From the listing below, count the lines where the string "audio" occurs. Give the number, with no other words.

§ §

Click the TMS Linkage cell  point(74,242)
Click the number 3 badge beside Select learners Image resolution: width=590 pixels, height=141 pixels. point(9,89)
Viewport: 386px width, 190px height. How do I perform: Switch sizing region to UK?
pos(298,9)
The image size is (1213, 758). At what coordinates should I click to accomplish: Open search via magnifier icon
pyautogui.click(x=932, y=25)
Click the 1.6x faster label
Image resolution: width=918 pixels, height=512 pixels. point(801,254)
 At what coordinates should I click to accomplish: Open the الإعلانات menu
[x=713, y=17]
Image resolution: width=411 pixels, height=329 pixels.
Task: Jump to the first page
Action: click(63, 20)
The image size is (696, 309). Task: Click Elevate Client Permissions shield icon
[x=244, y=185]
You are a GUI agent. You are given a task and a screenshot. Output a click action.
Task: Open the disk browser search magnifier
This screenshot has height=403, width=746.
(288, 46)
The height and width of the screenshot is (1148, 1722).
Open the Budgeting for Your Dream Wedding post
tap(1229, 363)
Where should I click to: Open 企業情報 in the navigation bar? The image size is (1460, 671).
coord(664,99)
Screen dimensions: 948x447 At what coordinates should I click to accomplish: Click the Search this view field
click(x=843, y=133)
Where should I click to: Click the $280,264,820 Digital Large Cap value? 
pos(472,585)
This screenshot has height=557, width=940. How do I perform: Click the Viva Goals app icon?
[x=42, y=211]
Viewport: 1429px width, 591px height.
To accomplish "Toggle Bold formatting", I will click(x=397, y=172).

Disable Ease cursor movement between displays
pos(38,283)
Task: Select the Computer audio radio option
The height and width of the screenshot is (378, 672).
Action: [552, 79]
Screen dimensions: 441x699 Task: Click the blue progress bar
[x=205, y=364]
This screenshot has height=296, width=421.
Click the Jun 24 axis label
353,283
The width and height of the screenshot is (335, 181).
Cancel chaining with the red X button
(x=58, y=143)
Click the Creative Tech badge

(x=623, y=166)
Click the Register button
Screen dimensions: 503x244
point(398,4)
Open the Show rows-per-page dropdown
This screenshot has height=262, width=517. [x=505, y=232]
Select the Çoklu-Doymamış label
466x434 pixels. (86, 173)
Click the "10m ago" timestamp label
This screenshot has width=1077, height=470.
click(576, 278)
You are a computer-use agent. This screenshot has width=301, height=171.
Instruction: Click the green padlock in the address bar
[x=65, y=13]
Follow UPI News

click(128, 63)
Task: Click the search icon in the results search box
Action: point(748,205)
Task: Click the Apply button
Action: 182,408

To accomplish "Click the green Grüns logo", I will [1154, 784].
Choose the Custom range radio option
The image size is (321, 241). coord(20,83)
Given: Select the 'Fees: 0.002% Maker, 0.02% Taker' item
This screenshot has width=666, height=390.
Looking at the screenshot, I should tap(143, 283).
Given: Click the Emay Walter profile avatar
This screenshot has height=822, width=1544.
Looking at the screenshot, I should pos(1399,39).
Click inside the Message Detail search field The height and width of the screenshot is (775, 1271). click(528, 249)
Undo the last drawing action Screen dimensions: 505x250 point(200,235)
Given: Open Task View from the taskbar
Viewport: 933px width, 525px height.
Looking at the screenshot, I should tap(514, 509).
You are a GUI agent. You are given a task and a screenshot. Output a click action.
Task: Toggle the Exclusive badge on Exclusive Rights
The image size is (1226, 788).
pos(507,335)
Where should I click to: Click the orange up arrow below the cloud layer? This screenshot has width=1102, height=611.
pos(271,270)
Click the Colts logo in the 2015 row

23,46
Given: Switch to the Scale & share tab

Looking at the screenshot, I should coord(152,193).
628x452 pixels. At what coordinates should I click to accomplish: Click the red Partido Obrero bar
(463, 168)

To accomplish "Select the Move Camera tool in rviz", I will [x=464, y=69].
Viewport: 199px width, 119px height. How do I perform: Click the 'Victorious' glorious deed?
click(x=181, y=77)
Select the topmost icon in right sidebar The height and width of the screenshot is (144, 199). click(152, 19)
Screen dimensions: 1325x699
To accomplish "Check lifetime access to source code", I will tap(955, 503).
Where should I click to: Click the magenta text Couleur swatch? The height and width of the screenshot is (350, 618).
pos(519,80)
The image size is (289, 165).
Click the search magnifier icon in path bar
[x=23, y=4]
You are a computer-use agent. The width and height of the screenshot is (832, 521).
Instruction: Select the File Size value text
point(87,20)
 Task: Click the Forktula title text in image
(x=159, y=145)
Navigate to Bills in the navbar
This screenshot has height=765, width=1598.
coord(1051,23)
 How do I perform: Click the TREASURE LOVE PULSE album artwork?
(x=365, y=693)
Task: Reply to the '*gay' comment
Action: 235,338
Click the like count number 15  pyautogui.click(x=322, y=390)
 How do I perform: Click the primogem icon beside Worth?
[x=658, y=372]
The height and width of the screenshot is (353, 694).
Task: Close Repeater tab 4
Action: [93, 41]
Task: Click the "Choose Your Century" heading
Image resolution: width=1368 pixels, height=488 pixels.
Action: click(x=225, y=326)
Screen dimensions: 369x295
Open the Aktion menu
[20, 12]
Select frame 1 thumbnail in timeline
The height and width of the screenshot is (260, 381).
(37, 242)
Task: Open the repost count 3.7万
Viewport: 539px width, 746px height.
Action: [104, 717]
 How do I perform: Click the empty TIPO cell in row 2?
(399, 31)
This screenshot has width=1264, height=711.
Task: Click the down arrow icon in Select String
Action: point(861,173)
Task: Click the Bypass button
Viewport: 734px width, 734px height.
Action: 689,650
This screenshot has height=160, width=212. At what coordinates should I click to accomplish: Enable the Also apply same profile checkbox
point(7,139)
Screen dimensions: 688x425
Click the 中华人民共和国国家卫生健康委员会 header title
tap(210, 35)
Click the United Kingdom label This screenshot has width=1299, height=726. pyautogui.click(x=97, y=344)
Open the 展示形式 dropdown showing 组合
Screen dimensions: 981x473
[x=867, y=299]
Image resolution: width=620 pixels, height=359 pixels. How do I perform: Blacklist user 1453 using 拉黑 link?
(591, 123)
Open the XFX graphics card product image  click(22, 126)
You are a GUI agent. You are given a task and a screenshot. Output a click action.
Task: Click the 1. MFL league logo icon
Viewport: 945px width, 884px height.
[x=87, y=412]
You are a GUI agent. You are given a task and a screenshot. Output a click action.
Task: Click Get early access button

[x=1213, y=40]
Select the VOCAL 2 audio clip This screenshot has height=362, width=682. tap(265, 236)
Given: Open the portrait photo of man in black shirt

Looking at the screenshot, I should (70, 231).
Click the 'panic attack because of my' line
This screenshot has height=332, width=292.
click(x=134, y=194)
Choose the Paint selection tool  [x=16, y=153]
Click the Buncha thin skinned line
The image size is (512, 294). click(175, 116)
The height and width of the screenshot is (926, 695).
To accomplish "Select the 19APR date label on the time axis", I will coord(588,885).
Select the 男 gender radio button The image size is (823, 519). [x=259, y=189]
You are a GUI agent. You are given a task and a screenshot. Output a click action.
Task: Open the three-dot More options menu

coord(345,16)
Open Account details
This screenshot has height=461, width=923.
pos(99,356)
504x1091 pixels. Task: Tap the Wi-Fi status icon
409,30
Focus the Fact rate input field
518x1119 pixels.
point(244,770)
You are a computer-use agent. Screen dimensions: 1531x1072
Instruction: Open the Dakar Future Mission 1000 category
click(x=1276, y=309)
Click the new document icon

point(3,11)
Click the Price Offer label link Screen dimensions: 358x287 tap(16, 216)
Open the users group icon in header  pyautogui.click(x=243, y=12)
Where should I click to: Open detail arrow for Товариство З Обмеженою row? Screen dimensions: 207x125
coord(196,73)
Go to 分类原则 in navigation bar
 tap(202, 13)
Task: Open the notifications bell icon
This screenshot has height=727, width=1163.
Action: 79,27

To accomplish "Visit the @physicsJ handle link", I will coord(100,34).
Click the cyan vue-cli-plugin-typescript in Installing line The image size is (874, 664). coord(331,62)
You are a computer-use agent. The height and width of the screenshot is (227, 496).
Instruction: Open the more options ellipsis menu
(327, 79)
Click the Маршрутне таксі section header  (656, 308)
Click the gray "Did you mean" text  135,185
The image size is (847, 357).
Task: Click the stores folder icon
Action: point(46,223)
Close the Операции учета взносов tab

§ §

Response to this exercise:
2